Both locks remain locked.

In [7]:
lock_acc1.locked(), lock_acc2.locked()

(True, True)

These threads will never die, and the locks will never be released.  We can do something a bit hack-ish to repeatedly release the locks until both threads crash and end.  This would almost never be a good idea in a production program, but we do it just for teaching.

In [15]:
nerr, err_info = 0, None
while t1.is_alive() or t2.is_alive():
    try:
        lock_acc1.release(), lock_acc2.release()
    except Exception as err:
        sleep(1e-9)
        err_info = repr(err)
        nerr += 1
        
print(f"{nerr:,} errors of type {err_info}")
# Status of threads and locks
t1.is_alive(), lock_acc1.locked(), t2.is_alive(), lock_acc2.locked()
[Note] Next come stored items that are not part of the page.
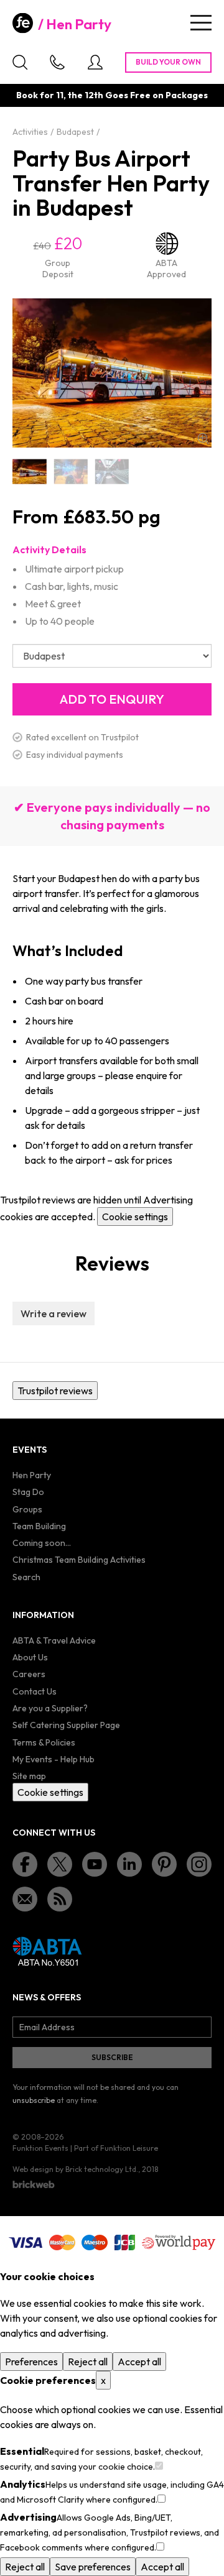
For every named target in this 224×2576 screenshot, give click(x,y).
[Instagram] (199, 1864)
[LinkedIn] (129, 1864)
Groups (27, 1509)
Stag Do (28, 1491)
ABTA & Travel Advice (54, 1640)
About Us (30, 1657)
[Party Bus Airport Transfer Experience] (112, 471)
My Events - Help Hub (53, 1759)
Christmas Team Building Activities (79, 1559)
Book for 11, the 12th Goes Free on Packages (112, 95)
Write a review (53, 1313)
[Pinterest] (164, 1864)
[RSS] (59, 1899)
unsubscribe (33, 2100)
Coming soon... (41, 1542)
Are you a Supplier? (50, 1708)
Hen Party (78, 24)
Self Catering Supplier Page (66, 1725)
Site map (29, 1776)
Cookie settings (135, 1216)
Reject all (88, 2361)
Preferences (31, 2361)
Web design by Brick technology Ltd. (75, 2169)
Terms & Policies (43, 1742)
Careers (28, 1674)
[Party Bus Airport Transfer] (29, 471)
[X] (59, 1864)
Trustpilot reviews (55, 1390)
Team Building (39, 1526)
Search (26, 1577)
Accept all (139, 2361)
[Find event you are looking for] (19, 62)
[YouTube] (94, 1864)
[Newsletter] (24, 1899)
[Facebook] (24, 1864)
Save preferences (93, 2566)
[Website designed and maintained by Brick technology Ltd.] (33, 2184)
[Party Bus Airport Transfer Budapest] (70, 471)
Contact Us (34, 1691)
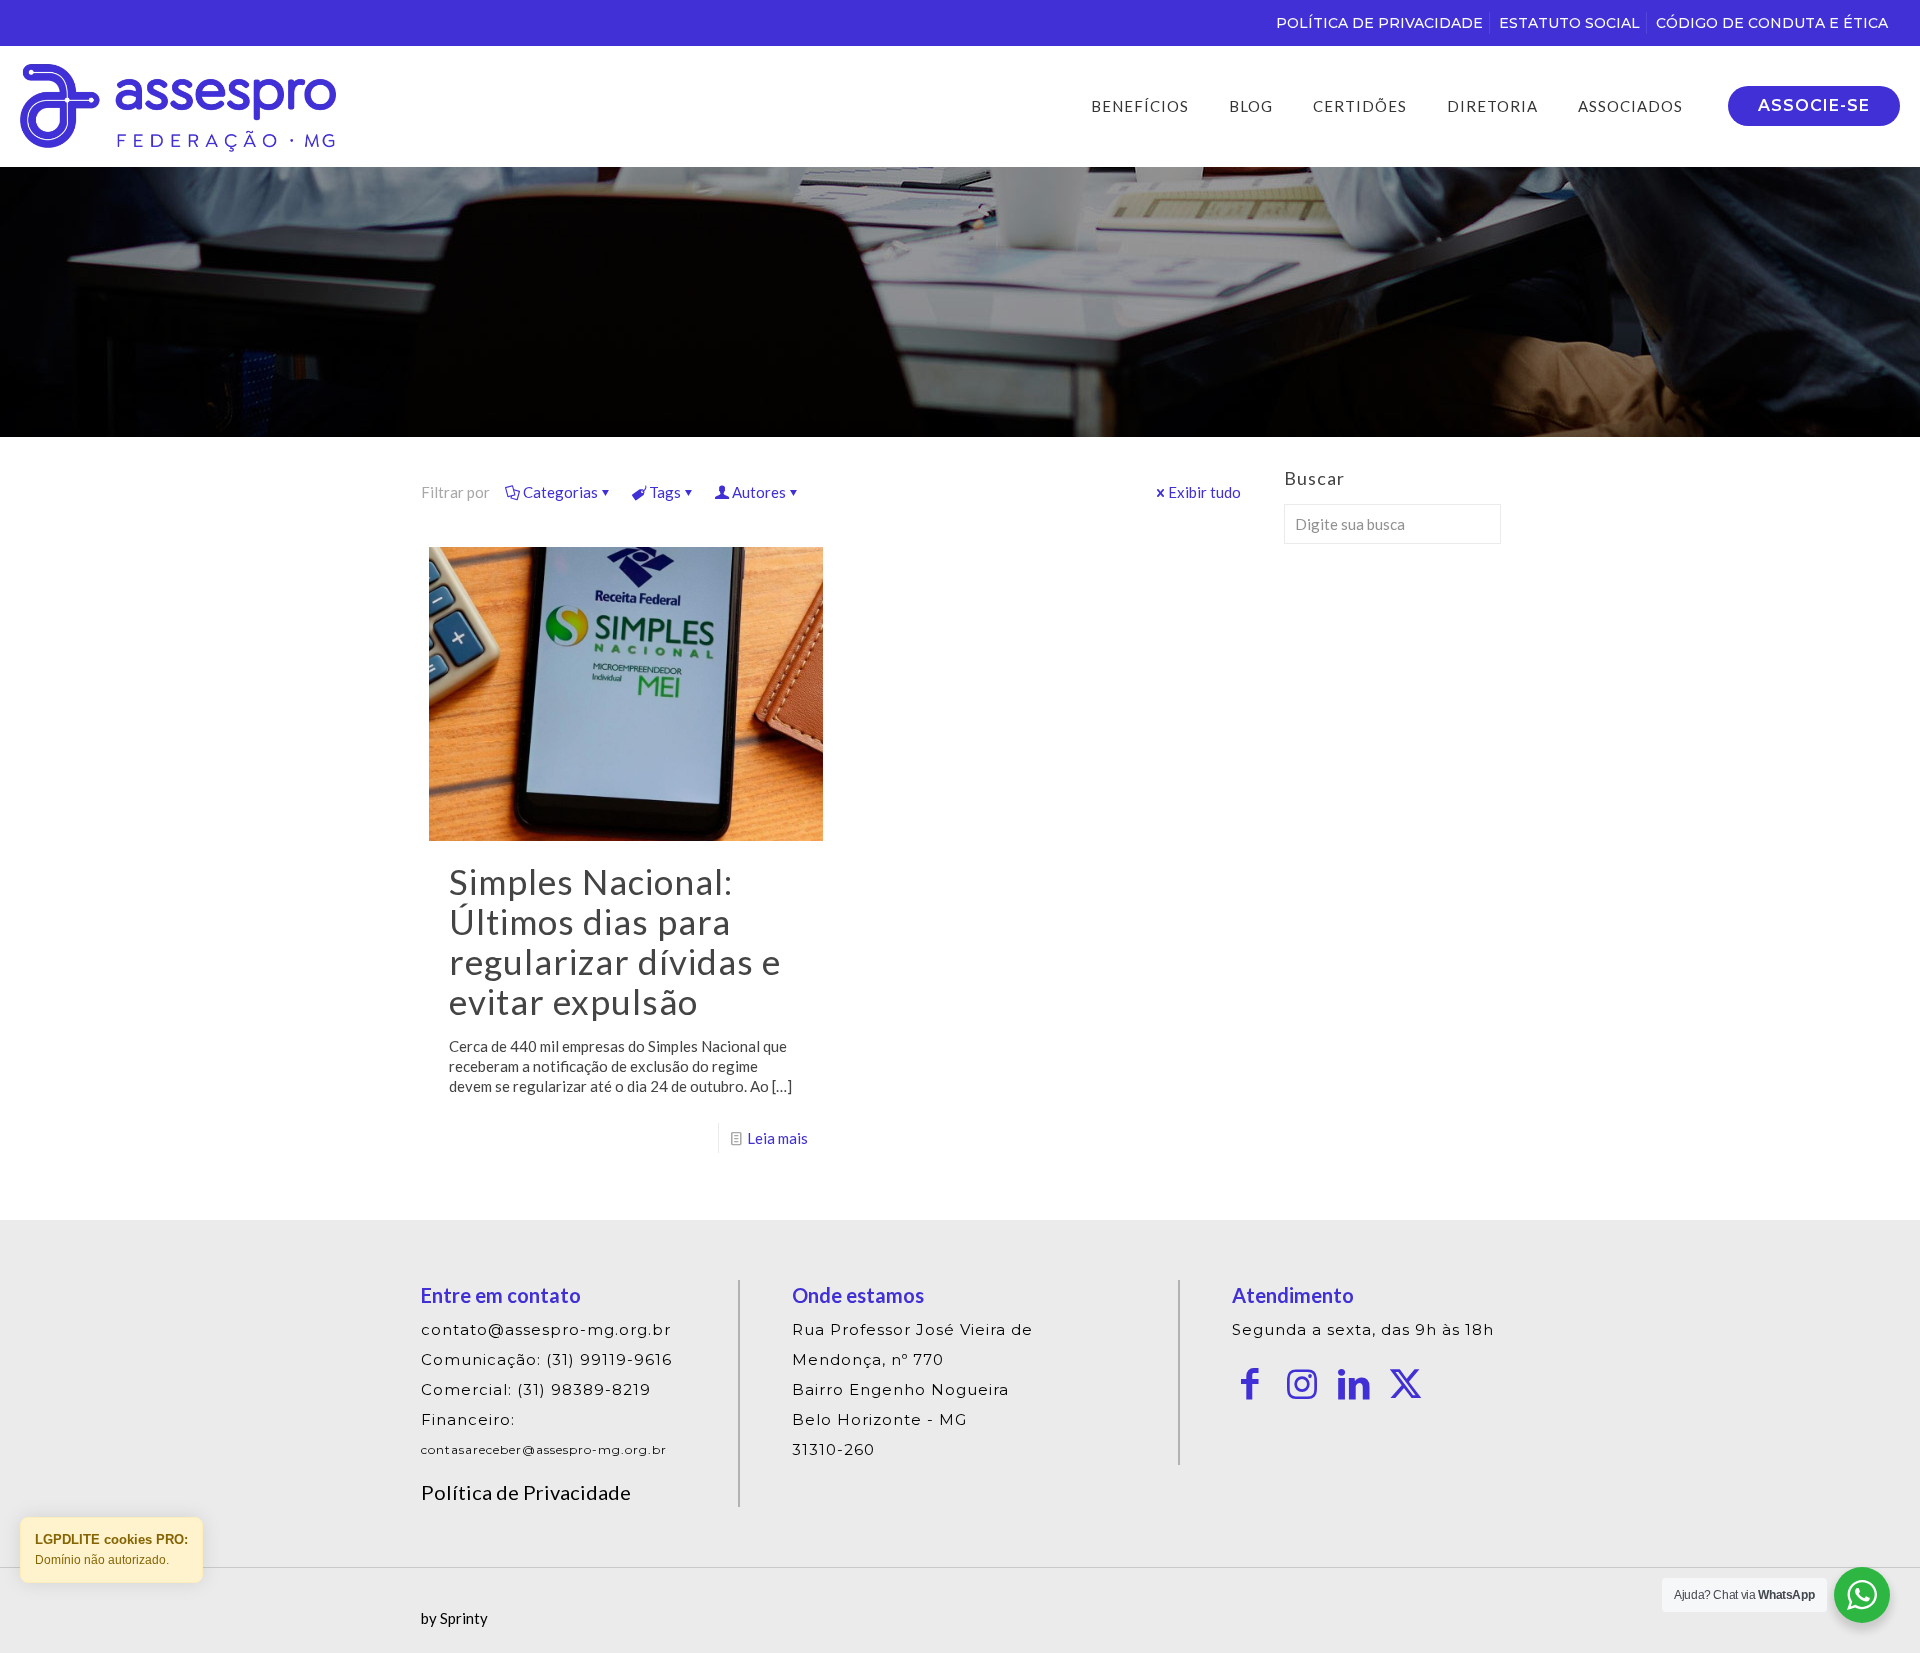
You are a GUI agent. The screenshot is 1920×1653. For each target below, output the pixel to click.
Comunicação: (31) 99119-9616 (546, 1359)
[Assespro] (178, 106)
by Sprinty (454, 1618)
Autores (759, 492)
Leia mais (777, 1138)
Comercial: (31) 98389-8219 (536, 1389)
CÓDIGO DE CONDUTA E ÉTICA (1772, 23)
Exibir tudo (1204, 492)
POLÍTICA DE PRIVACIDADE (1379, 23)
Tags (665, 492)
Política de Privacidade (526, 1492)
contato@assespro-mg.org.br (546, 1329)
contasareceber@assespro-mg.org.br (544, 1449)
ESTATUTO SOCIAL (1569, 23)
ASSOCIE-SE (1814, 105)
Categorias (560, 492)
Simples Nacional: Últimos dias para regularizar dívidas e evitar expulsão (615, 941)
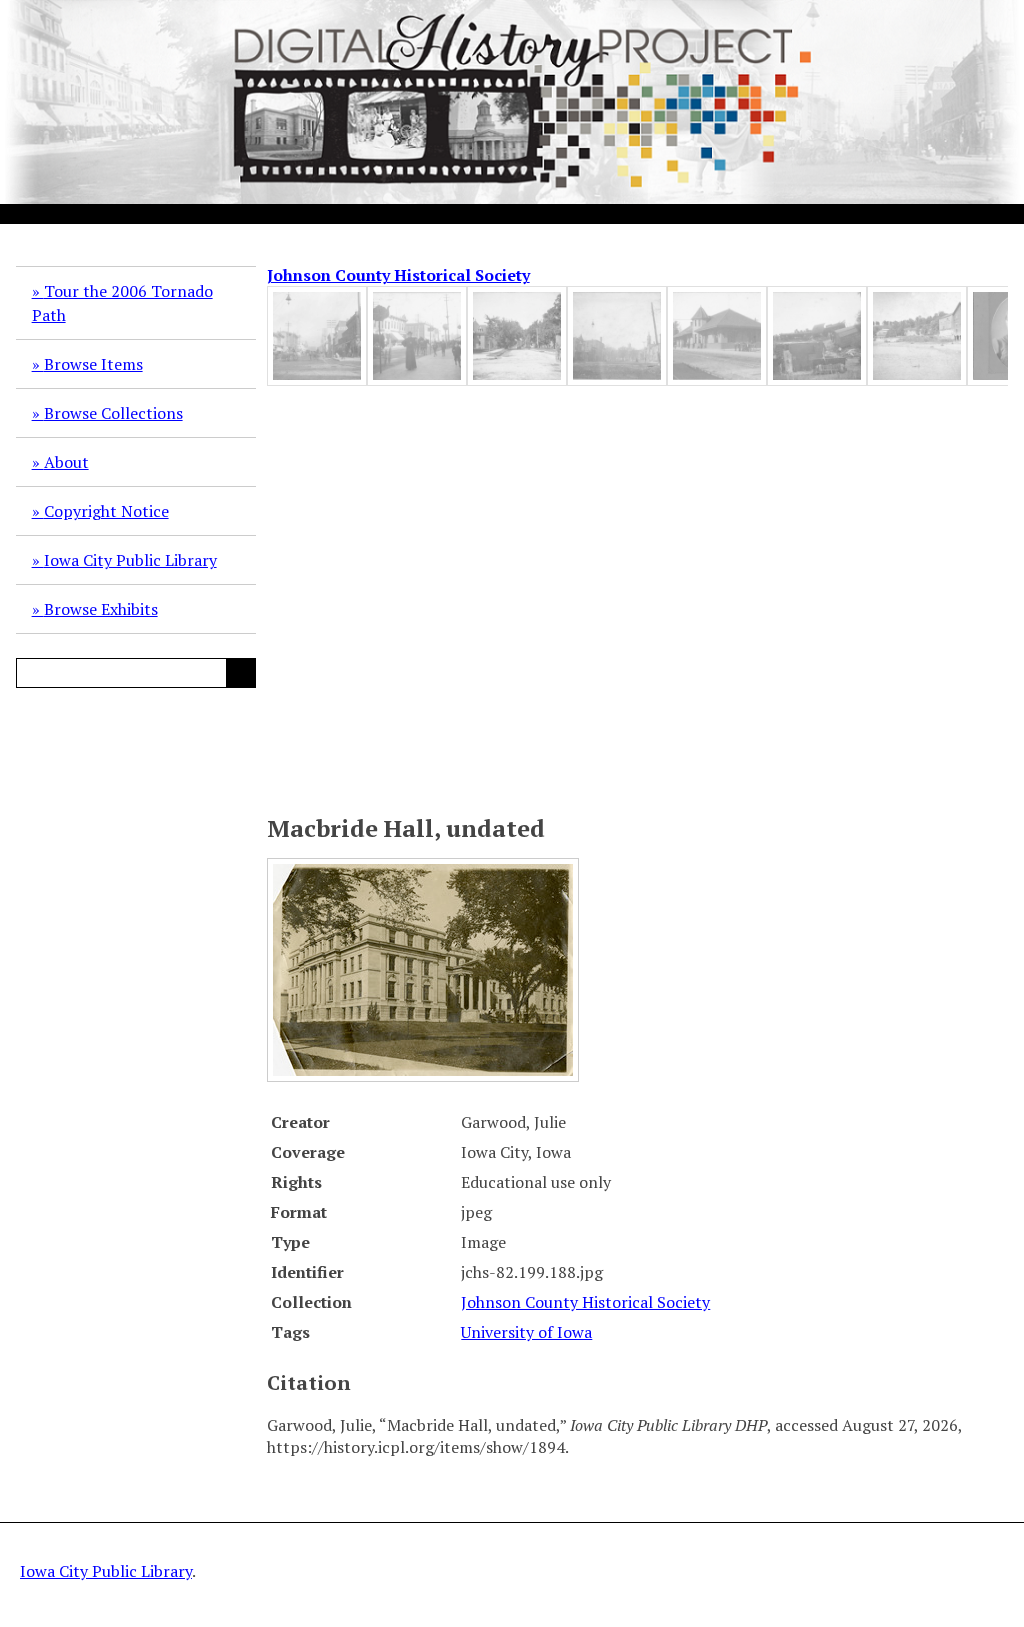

Exception in thread Exception in thread Thread-18:
Traceback (most recent call last):
  File "/home/dmertz/miniconda3/envs/INE/lib/python3.8/threading.py", line 932, in _bootstrap_inner
Thread-19:
Traceback (most recent call last):
  File "/home/dmertz/miniconda3/envs/INE/lib/python3.8/threading.py", line 932, in _bootstrap_inner
        self.run()
  File "/home/dmertz/miniconda3/envs/INE/lib/python3.8/threading.py", line 870, in run
self.run()
  File "/home/dmertz/miniconda3/envs/INE/lib/python3.8/threading.py", line 870, in run
        self._target(*self._args, **self._kwargs)
self._target(*self._args, **self._kwargs)  File "<ipython-input-4-4b94722f1175>", line 14, in move_funds2

  File "<ipython-input-4-4b94722f1175>", line 14, in move_funds2
RuntimeErrorRuntimeError: release unlocked lock
: release unlocked lock


25 errors of type RuntimeError('release unlocked lock')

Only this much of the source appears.